Row 当然不是 spark sql 数据类型 - 所以这不会如图所示工作.

我将展示您可以使用 Row 将所有列或选定列传递给使用 struct 内置函数的 udf 函数

首先我定义一个dataframe

val df = Seq(("a", "b", "c"),(a1"、b1"、c1")).toDF("col1", "col2", "col3")//+----+----+----+//|col1|col2|col3|//+----+----+----+//|a |b |c |//|a1 |b1 |c1 |//+----+----+----+

然后我定义一个函数,将一行中的所有元素作为一个由,分隔的字符串(就像你有computeHash函数一样)

import org.apache.spark.sql.Rowdef concatFunc(row: Row) = row.mkString(", ")

然后我在udf函数中使用它

import org.apache.spark.sql.functions._def combineUdf = udf((row: Row) => concatFunc(row))

最后,我使用 withColumn 函数和 struct 内置函数 将选定的列组合为一列来调用 udf 函数并传递给 udf 函数

df.withColumn("contcatenated", combineUdf(struct(col("col1"), col("col2"), col("col3")))).show(false)//+----+----+----+------------+//|col1|col2|col3|连接|//+----+----+----+------------+//|a |b |c |a, b, c |//|a1 |b1 |c1 |a1, b1, c1 |//+----+----+----+------------+

所以你可以看到 Row 可以用来作为参数传递整行

您甚至可以一次传递一行中的所有列

val 列 = df.columnsdf.withColumn("contcatenated", combineUdf(struct(columns.map(col): _*)))

更新

您也可以使用 sql 查询实现相同的功能,您只需要将 udf 函数注册为

df.createOrReplaceTempView("tempview")sqlContext.udf.register("combineUdf", combineUdf)sqlContext.sql("select *, combineUdf(struct(`col1`, `col2`, `col3`)) 从 tempview 连接起来")

它会给你和上面一样的结果

现在,如果您不想对列名进行硬编码,那么您可以根据需要选择列名并将其设为字符串

val columns = df.columns.map(x => "`"+x+"`").mkString(",")sqlContext.sql(s"select *, combineUdf(struct(${columns})) as concatenated from tempview")

希望回答对你有帮助

For a dataframe containing a mix of string and numeric datatypes, the goal is to create a new features column that is a minhash of all of them.

While this could be done by performing a dataframe.toRDD it is expensive to do that when the next step will be to simply convert the RDD back to a dataframe.

So is there a way to do a udf along the following lines:

val wholeRowUdf = udf( (row: Row) =>  computeHash(row))

Row is not a spark sql datatype of course - so this would not work as shown.
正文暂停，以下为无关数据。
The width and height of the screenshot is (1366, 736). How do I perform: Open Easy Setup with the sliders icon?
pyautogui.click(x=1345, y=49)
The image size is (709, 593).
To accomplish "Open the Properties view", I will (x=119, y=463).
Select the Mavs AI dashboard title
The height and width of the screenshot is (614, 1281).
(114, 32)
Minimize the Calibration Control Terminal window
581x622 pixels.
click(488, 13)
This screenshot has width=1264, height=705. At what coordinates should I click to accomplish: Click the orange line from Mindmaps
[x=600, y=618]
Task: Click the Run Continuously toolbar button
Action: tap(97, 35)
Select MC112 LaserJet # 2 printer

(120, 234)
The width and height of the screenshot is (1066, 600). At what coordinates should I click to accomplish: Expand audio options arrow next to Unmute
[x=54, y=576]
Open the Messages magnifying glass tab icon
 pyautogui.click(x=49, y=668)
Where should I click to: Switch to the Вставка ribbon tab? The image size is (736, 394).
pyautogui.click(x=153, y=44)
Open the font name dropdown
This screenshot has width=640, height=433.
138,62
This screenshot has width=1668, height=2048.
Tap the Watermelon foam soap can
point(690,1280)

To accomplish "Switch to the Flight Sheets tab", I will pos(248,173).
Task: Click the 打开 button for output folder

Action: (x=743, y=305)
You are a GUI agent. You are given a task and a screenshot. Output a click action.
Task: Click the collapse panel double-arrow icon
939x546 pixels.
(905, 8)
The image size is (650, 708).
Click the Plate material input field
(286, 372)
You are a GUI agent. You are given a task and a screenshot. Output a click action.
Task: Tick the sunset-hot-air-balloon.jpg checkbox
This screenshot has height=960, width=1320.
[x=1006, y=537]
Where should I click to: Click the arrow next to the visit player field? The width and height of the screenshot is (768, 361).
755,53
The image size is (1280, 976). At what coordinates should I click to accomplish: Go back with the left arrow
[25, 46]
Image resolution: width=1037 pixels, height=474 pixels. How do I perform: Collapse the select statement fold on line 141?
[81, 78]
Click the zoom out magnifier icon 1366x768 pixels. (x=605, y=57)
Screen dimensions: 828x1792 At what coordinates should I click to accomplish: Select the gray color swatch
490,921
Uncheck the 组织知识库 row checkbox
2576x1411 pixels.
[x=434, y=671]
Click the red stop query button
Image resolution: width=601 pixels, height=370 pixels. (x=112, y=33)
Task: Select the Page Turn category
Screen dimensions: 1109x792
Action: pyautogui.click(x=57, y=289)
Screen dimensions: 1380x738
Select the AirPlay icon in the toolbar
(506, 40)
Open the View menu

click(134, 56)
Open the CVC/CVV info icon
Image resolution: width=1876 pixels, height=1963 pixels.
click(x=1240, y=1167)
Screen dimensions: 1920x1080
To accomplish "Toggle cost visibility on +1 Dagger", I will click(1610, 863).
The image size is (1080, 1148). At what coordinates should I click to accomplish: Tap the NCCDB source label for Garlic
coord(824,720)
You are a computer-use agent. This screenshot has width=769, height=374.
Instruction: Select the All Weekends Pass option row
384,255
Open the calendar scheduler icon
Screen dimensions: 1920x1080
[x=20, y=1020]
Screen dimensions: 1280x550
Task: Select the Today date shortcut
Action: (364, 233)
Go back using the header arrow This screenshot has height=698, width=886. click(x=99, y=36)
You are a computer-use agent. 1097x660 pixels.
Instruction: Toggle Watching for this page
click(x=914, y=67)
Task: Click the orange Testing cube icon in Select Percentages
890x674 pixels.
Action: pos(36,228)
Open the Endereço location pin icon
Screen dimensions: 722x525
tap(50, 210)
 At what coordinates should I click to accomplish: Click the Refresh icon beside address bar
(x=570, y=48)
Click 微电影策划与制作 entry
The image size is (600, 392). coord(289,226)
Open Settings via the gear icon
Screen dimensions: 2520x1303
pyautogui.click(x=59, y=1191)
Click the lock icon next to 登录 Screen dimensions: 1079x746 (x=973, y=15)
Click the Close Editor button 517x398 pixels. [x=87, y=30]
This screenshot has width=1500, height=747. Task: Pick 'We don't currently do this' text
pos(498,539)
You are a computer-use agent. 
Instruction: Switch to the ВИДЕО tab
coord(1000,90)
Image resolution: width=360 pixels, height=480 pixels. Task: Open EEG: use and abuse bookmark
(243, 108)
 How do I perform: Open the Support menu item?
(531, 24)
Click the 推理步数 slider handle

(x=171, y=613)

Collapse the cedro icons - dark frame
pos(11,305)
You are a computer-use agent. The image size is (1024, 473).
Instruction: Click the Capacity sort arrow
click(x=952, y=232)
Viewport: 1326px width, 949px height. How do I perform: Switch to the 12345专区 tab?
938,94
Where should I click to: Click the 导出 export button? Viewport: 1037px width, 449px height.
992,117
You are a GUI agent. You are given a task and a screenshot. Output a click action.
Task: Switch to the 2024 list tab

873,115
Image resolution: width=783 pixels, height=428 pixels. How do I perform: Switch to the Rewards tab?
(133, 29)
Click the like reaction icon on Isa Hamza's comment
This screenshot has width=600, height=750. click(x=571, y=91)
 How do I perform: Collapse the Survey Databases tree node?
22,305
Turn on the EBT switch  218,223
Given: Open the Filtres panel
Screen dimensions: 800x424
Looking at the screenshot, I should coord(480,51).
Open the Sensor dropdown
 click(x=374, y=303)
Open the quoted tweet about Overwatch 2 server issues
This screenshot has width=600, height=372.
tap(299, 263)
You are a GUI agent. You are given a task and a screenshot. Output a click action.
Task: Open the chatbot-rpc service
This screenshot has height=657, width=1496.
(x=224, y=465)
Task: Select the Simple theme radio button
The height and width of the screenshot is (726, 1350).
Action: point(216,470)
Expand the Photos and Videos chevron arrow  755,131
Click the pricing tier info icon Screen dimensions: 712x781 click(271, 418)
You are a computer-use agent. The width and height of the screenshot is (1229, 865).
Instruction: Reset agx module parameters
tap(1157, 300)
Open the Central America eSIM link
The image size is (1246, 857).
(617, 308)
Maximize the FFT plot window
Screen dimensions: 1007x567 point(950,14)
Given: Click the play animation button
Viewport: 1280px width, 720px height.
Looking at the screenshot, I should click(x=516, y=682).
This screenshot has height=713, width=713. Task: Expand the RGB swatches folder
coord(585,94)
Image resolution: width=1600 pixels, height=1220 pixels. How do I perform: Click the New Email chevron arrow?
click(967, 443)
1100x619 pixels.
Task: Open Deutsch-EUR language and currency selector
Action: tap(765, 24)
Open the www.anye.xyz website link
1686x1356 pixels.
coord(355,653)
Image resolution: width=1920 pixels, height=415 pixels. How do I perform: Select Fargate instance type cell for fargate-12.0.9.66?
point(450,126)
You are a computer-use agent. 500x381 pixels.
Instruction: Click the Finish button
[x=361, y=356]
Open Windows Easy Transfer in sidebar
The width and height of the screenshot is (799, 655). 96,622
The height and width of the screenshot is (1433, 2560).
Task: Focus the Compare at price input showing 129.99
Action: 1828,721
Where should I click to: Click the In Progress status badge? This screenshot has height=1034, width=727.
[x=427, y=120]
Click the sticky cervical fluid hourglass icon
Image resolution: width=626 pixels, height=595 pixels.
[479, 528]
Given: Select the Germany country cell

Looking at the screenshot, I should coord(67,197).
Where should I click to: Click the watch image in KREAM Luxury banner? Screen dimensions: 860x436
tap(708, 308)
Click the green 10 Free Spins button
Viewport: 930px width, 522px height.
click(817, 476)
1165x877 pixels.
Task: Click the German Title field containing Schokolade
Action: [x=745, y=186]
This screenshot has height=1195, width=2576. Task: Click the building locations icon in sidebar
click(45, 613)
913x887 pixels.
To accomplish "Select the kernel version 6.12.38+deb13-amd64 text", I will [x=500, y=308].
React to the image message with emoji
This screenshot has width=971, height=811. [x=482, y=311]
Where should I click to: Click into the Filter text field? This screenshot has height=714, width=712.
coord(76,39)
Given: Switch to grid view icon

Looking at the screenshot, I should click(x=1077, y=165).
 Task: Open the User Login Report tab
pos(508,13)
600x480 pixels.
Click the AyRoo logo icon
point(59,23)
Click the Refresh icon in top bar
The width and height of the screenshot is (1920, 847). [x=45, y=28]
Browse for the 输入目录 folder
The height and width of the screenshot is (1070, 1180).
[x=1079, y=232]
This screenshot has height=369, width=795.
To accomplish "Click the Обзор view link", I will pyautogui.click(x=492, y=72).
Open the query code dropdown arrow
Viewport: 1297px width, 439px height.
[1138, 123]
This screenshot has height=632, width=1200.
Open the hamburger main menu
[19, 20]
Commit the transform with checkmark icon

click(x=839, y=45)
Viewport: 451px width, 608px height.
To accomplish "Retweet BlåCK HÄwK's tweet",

Update/clarifiction I realize it is easy to create a full-row UDF that runs inside withColumn. What is not so clear is what can be used inside a spark sql statement:

val featurizedDf = spark.sql("select wholeRowUdf( what goes here? ) as features 
                              from mytable")

解决方案

Row is not a spark sql datatype of course - so this would not work as shown.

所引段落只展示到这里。